As described above, according to the present invention, when a periodic notification of meter reading information such as gas is performed based on time data generated from a clock IC, the time data and the time previously stored in the storage means are used. Compare with the data, and if a predetermined error occurs in the comparison result, notify the center device,
The time data returned from the center device in response to this notification is stored in the storage means and set in the clock IC, so that accurate time data is secured even if the data in the clock IC becomes abnormal due to external noise. Therefore, there is an effect that the meter reading information can always be issued to the center device on the designated date.

[Brief description of the drawings]

FIG. 1 is a block diagram showing an embodiment of a communication terminal device according to the present invention.

FIG. 2 is a flowchart showing the operation of the above device.

[Explanation of symbols]

 DESCRIPTION OF SYMBOLS 1 Communication terminal device 13 Incoming call detection circuit 14 Hook detection circuit 15 PB receiver 16 1650Hz detection circuit 17 PB generator 20 Voltage alarm monitor 21 Non-voltage alarm monitor 22 External sensor monitor 24, 26 Telemeter meter connection interface 28 CPU 28B RAM 30 Drive power control circuit 31 Clock IC 32 8 second interval generation circuit E Battery

Continued on the front page (72) Inventor Yasuhide Tsuchida 3967-10, Wada, Matsumoto City, Nagano Prefecture, Toyo Keiki Co., Ltd. (72) Inventor Akira Koizumi 3967-10, Wada, Matsumoto City, Nagano Prefecture, Toyo Keiki Co., Ltd. (72 ) Inventor Yasutoshi Kurashina 3967-10, Wada, Matsumoto-shi, Nagano Toyo Keiki Co., Ltd. (56) References JP-A-63-80662 (JP, A) JP-A-5-130256 (JP, A) 4-165749 (JP, A) JP-A-4-283899 (JP, A) JP-A-62-109199 (JP, A) (58) Fields investigated (Int. Cl. ⁶ , DB name) H04M 11/00 G08B 25/00 G08B 25/08 H04Q 9/00

Claims (1)

(57) [Claims] A clock IC for generating time data;
In a communication terminal device which issues a periodic notification to the center device based on the time data, a storage means for storing time data generated from the clock IC at a predetermined cycle, and a time data stored in the storage means.
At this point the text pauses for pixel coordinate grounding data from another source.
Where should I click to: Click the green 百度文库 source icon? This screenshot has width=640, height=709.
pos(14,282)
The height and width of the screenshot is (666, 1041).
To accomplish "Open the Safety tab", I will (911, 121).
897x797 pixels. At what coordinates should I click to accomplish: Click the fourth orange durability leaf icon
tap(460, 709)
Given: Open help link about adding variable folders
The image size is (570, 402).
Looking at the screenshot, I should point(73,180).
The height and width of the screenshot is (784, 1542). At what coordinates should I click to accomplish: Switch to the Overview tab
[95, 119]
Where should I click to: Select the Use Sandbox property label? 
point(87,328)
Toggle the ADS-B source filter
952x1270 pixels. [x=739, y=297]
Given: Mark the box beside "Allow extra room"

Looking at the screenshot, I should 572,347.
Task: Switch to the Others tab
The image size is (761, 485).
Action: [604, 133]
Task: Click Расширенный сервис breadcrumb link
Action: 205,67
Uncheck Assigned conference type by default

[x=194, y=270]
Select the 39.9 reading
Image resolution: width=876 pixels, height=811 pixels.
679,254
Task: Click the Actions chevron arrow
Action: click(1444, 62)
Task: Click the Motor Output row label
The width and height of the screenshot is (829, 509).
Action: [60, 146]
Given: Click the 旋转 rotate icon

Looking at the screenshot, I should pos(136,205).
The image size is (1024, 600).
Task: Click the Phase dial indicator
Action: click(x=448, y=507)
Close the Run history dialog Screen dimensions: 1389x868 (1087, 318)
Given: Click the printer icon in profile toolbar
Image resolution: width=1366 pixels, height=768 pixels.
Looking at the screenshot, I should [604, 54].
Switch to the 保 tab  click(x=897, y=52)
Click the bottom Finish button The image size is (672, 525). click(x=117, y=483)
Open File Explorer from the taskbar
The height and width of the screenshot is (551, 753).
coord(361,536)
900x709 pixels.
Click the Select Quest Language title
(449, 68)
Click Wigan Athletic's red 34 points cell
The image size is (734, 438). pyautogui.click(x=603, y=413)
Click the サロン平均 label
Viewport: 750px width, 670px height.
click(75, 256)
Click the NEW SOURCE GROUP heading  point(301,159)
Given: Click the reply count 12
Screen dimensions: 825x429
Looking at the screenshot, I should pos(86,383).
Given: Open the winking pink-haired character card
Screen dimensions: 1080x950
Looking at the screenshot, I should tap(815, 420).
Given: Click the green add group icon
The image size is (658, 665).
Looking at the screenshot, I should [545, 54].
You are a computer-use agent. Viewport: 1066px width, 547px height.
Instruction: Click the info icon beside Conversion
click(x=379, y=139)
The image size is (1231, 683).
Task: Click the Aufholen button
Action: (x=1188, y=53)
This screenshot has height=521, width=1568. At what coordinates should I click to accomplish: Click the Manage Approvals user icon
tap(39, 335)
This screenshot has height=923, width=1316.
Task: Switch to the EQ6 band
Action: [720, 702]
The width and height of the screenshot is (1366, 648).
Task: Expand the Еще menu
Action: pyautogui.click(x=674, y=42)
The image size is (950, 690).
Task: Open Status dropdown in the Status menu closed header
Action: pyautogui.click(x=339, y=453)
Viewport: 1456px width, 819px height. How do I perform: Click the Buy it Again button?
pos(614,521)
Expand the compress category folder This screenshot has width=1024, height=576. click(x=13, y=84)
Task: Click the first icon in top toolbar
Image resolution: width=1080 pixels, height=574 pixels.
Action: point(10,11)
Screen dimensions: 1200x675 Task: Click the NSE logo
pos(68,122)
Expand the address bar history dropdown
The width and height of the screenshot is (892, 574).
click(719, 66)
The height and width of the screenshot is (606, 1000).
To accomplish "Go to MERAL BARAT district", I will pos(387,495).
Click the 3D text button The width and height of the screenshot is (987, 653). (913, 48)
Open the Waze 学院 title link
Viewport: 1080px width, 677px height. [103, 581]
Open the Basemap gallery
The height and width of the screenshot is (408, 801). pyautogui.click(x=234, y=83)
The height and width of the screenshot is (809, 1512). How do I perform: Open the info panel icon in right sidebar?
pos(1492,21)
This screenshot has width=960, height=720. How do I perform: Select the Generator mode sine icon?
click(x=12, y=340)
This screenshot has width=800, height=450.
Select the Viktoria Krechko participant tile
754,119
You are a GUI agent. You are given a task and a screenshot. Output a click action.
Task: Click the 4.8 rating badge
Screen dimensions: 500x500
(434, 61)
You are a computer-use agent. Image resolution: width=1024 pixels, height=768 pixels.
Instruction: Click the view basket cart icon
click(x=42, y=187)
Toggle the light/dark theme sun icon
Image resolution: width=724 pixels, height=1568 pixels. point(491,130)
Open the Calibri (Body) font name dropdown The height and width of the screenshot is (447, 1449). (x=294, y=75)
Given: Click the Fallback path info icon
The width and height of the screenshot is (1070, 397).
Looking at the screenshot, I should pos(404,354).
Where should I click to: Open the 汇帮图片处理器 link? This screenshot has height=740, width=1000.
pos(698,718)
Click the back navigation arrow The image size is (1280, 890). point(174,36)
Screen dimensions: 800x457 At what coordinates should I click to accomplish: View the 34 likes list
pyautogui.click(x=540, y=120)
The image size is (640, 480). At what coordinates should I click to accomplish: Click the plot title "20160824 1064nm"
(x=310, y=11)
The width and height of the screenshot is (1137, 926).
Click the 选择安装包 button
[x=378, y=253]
Comparing means for comparing the time data with the previously stored time data; and when a predetermined error occurs in the comparison result by the comparing means, a notification is sent to the center device, and the time returned from the center device in response to the notification. A communication terminal device comprising: a control unit that stores data in the storage unit and sets the data in the clock IC.